Muchos crecemos con la creencia (adosada a nuestra espalda como una losa) de que la constancia es un ingrediente ineludible para conquistar el éxito. Por esta razón, no podemos evitar sentirnos culpables cuando abandonamos un libro que nos está aburriendo mortalmente.

El mero de hecho de abandonar (por mucho que lo que dejamos en la estacada no merezca demasiado la pena) se clava como una estaca en nuestro orgullo, construido sobre toneladas y toneladas de terquedad.

Sin embargo, dejar de hacer cosas (que no por habituales son menos dañinas) es muchas veces el peaje que hay que pagar para cruzar victoriosos la meta del éxito.

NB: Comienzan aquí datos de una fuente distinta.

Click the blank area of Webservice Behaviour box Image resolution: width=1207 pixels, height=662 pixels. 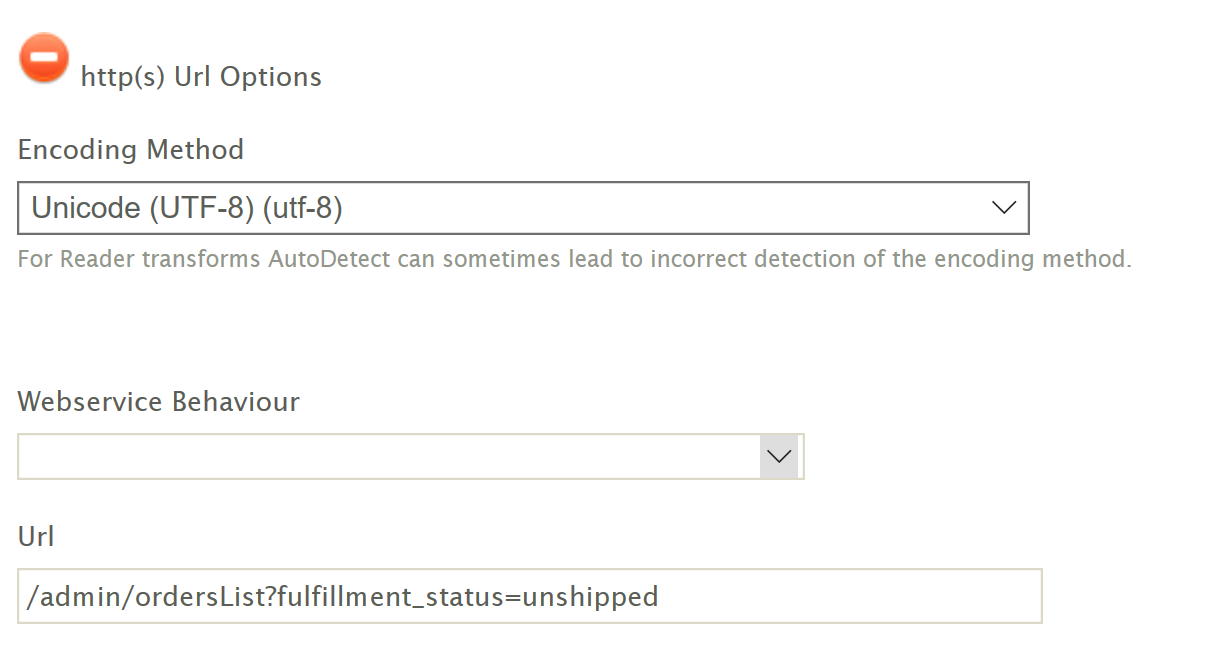coord(390,456)

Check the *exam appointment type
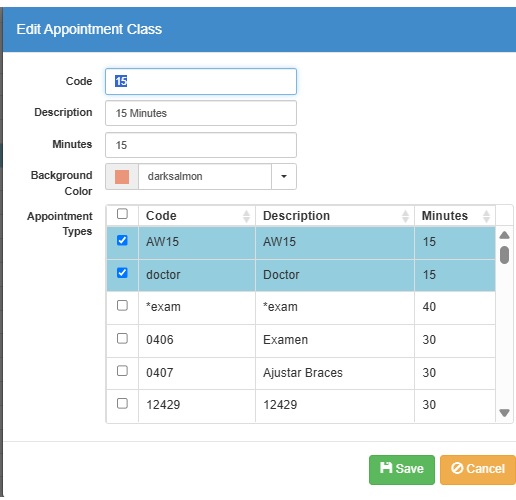[x=122, y=305]
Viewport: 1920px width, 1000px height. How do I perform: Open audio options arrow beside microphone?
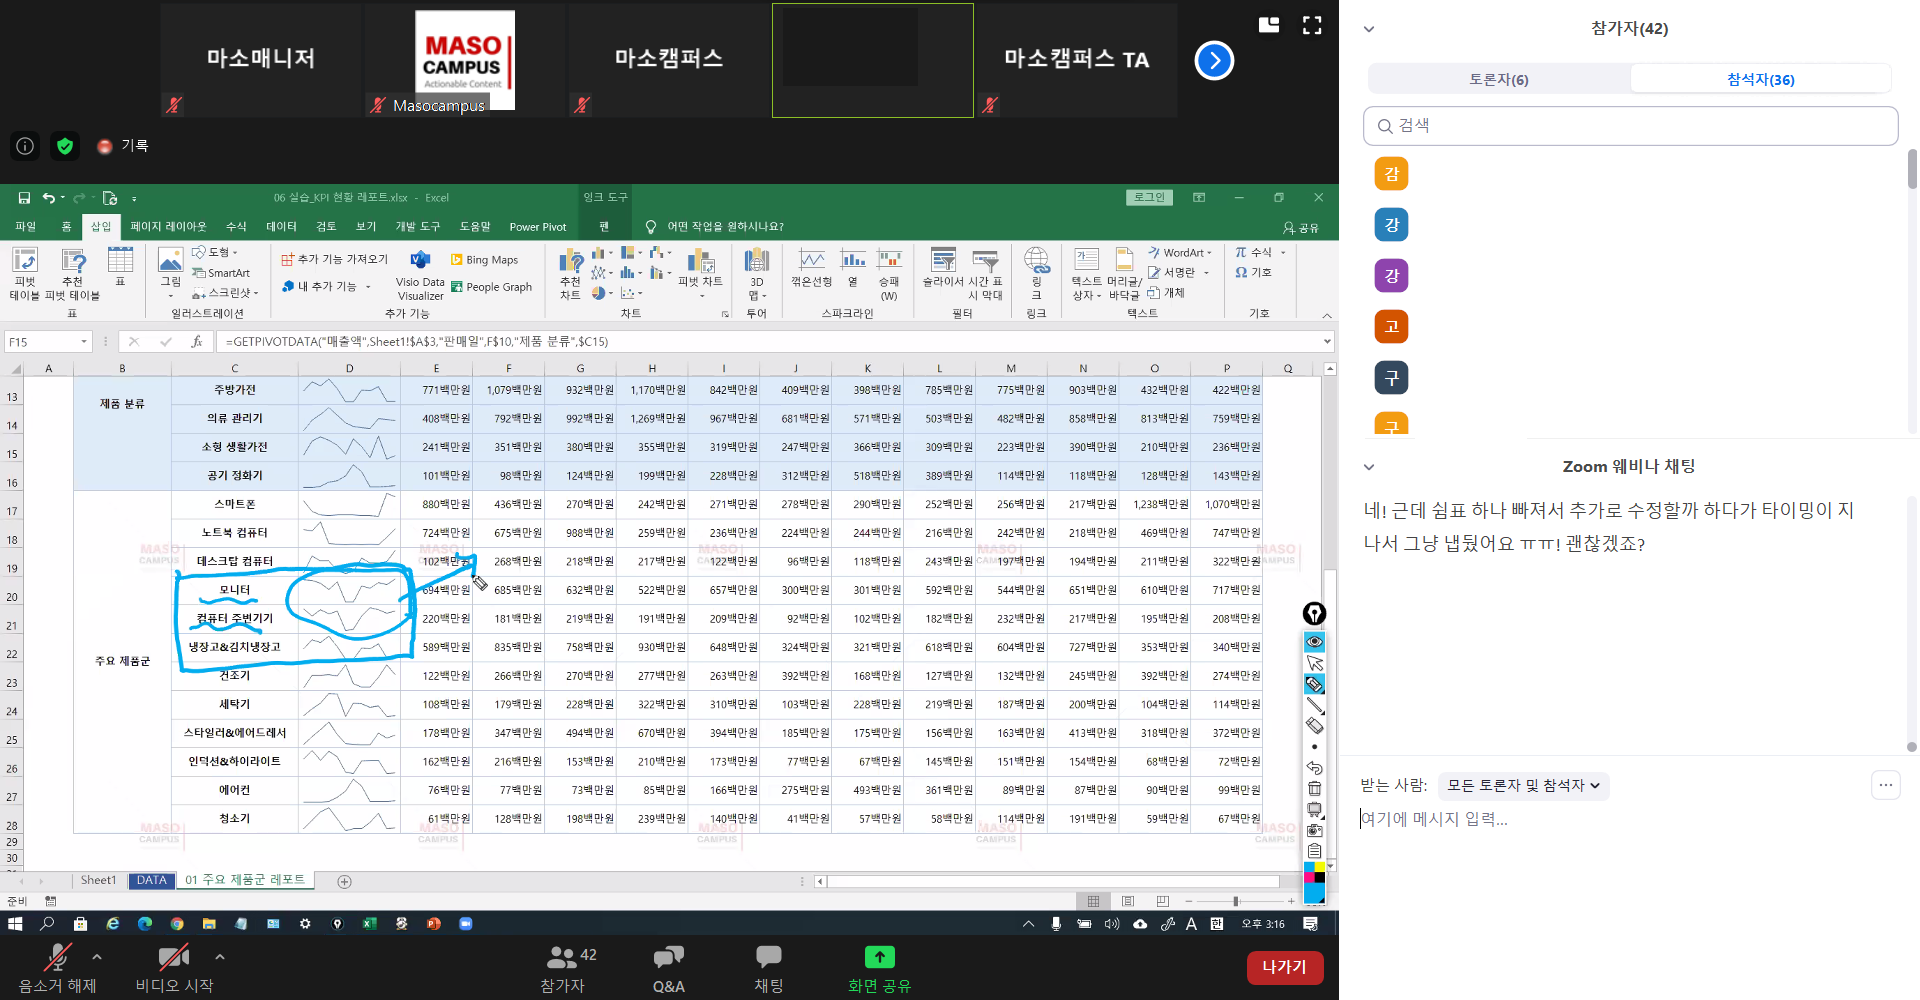coord(97,957)
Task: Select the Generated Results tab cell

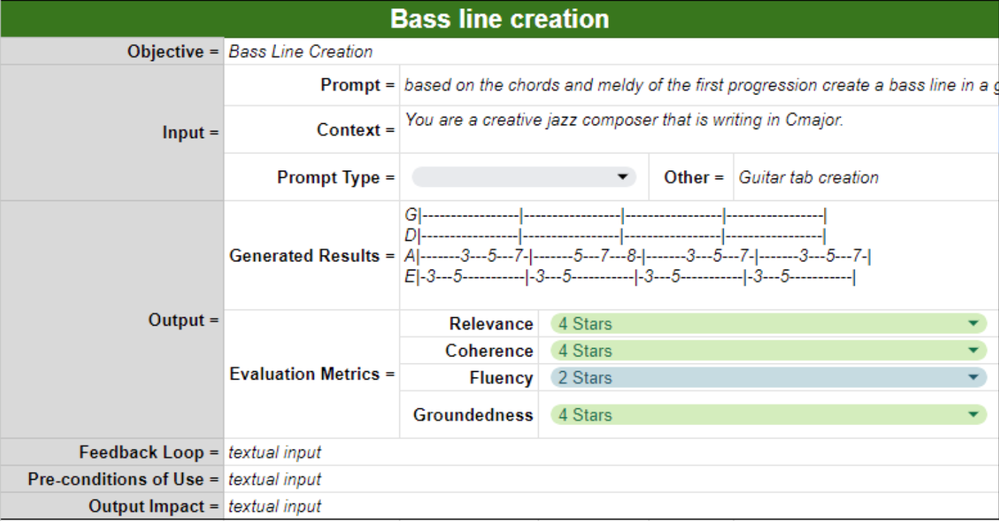Action: pyautogui.click(x=698, y=255)
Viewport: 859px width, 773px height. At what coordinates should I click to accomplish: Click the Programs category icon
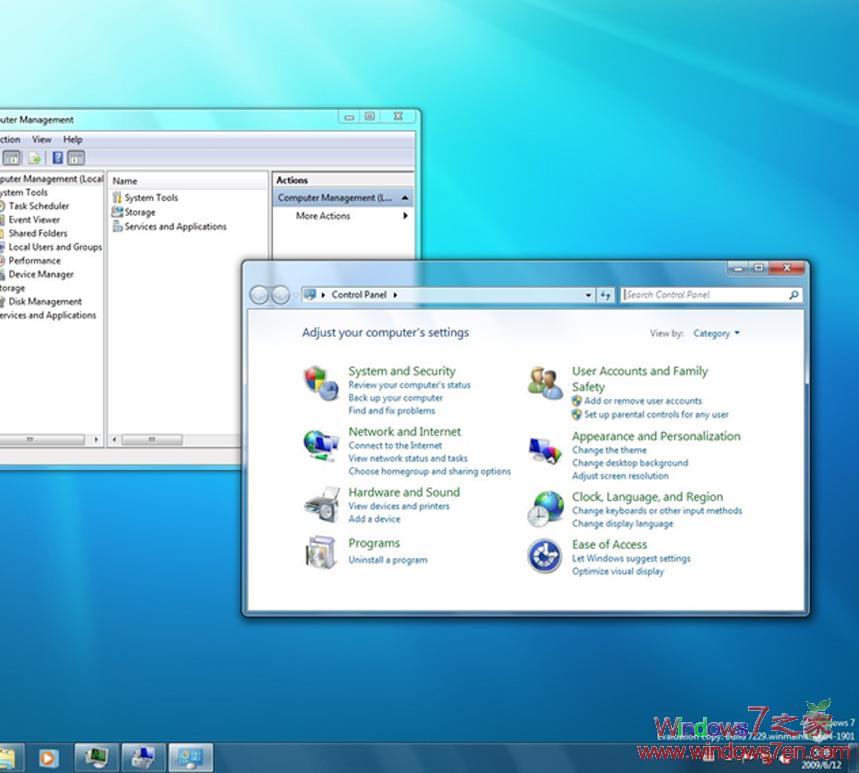[320, 553]
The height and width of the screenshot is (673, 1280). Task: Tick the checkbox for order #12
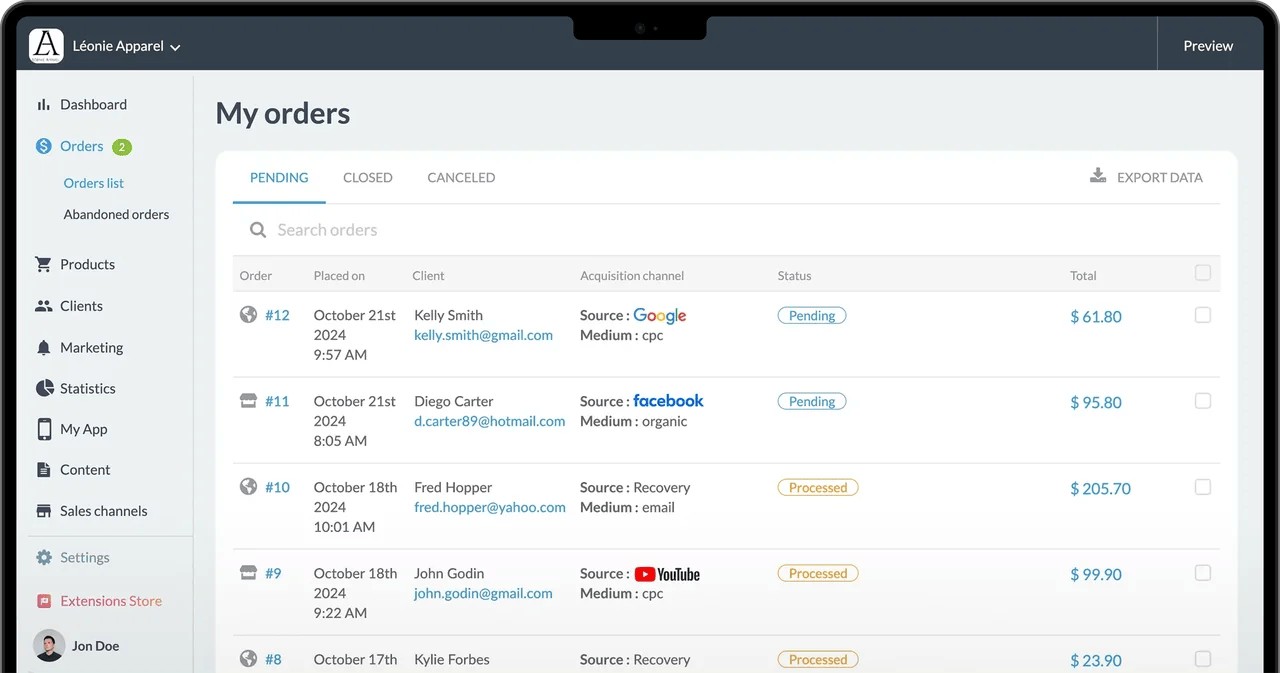tap(1203, 315)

Si quiere vaciar su “mochila” para caminar más ligero de equipaje hacia el éxito, le recomendamos dejar de hacer las cosas que propone a continuación Inc.:

1. Deje de dudar de sí mismo
La confianza en uno mismo juega un rol importantísimo en el éxito. A veces la confianza (y poco más) es lo único que se necesita para subir un nuevo peldaño en la empinadísima cuesta que conduce hacia el éxito. Si dudamos de nosotros mismos, nos quedaremos irremediablemente estancados. La confianza en uno mismo debe ser además 100% auténtica. Lamentablemente la confianza fingida no tiene sobre el éxito el mismo efecto balsámico que la que se precia de no ser impostada.

2. Deje de posponer las cosas
Cambiar no es fácil. Y reunir el arrojo suficiente para encaminar nuestros pasos en la dirección que verdaderamente deseamos en lo más recóndito de nuestro corazón es más difícil aún. Cuando las cosas no funcionan, la opción más sencilla es posponer el cambio a mañana. ¿El problema? Que a veces mañana nunca llega. Aplazar las cosas es sólo una excusa para intentar zafarse de la cara más amarga del éxito.

3. Deje de pensar que sólo tiene una opción
Siempre, aunque no lo parezca, hay elección. Fingir que no la hay es envolvernos voluntariamente en la manta de la impotencia (que no es en realidad tal). Jugarse a ser la víctima es terriblemente tentador, pero cuando somos víctimas son seres despojados de poder y para triunfar debemos pertrecharnos inevitablemente de poder.

4. Deje de hacer siempre lo mismo y esperar resultados diferentes
Albert Einstein aseguró en su día que sólo los locos tenían la desfachatez de seguir haciendo siempre lo mismo y esperar, sin embargo, resultados diferentes. Y el científico alemán tenía mucha razón en lo que decía. Para lograr resultados diferentes hay que operar cambios en nuestra manera de enfocar las cosas (por doloroso que esto resulte a veces).

5. Deje de pensar que las cosas terminarán funcionando (y lo harán por sí solas)
Nada, absolutamente nada, va a terminar funcionando como por parte de magia si no nos tomamos la molestia de ser proactivos y de ponernos a sudar (sangre, sudor y lágrimas) para hacer realidad los objetivos que tenemos en mente. El éxito no se conquista cruzando de brazos sino sudando (la gota gorda).

6. Deje de decir a todo que sí
Cada que decimos sí a algo, le estamos diciendo no a otra cosa. Decir sí, por ejemplo, a hacer horas extra en el trabajo es decir no a ir al gimnasio y a pasar tiempo con nuestra familia. Según un estudio de la Universidad de San Francisco, cuando mayor es la dificultad de las personas a la hora de decir no, mayor es también su predisposición a sufrir estrés, síndrome de burnout y depresión. A mucha gente le cuesta muchísimo que la palabra no asome a sus labios, pero esta palabra tan breve que tantísimo intimida a muchas personas es necesaria para colgarse del brazo del éxito.